> [Given data]:
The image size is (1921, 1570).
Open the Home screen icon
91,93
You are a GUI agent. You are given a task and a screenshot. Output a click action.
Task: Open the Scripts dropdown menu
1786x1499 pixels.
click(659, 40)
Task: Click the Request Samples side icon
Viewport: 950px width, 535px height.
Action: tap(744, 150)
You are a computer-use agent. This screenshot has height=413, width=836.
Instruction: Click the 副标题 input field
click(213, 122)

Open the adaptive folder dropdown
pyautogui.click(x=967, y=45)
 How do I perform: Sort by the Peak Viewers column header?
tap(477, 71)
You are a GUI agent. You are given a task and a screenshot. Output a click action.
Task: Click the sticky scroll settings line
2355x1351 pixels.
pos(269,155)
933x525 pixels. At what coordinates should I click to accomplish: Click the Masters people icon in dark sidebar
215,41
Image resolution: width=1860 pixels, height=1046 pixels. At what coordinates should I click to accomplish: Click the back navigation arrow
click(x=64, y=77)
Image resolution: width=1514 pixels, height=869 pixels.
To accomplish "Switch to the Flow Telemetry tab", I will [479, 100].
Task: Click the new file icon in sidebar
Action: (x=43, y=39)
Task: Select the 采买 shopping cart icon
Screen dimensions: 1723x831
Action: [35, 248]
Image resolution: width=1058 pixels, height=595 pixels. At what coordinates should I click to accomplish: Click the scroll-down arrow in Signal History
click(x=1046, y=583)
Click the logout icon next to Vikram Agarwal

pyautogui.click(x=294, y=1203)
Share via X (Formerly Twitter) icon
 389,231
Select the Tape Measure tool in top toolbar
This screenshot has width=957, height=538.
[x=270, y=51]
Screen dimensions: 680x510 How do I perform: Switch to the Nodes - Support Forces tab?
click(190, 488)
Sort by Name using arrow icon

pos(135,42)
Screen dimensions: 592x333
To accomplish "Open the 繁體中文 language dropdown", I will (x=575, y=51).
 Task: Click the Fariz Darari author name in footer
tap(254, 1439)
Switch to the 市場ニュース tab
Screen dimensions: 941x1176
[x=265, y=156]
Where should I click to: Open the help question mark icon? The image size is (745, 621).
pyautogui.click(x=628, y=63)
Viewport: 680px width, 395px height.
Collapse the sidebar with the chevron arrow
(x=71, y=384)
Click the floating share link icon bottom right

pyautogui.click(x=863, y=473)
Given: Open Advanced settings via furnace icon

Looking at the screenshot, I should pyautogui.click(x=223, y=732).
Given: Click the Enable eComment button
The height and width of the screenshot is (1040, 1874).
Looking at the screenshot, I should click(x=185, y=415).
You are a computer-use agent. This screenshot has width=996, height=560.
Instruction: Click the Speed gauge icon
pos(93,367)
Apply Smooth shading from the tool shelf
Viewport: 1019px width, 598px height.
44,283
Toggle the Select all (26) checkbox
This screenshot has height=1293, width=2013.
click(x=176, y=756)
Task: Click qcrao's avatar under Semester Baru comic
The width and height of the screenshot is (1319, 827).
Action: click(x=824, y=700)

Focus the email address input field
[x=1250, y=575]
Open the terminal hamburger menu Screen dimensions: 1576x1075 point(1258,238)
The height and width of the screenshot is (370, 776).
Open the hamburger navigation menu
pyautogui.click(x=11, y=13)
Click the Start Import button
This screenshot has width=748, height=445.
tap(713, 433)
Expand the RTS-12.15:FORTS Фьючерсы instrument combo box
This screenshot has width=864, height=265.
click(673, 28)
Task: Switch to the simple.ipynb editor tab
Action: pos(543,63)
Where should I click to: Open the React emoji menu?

> [About this exercise]: Find the line that contains "Focus the email address input field". Restate it and all lines after it exactly, ending with the final line of the data.

> [Reply]:
Focus the email address input field
[x=1250, y=575]
Open the terminal hamburger menu Screen dimensions: 1576x1075 point(1258,238)
The height and width of the screenshot is (370, 776).
Open the hamburger navigation menu
pyautogui.click(x=11, y=13)
Click the Start Import button
This screenshot has width=748, height=445.
tap(713, 433)
Expand the RTS-12.15:FORTS Фьючерсы instrument combo box
This screenshot has width=864, height=265.
click(673, 28)
Task: Switch to the simple.ipynb editor tab
Action: pos(543,63)
Where should I click to: Open the React emoji menu?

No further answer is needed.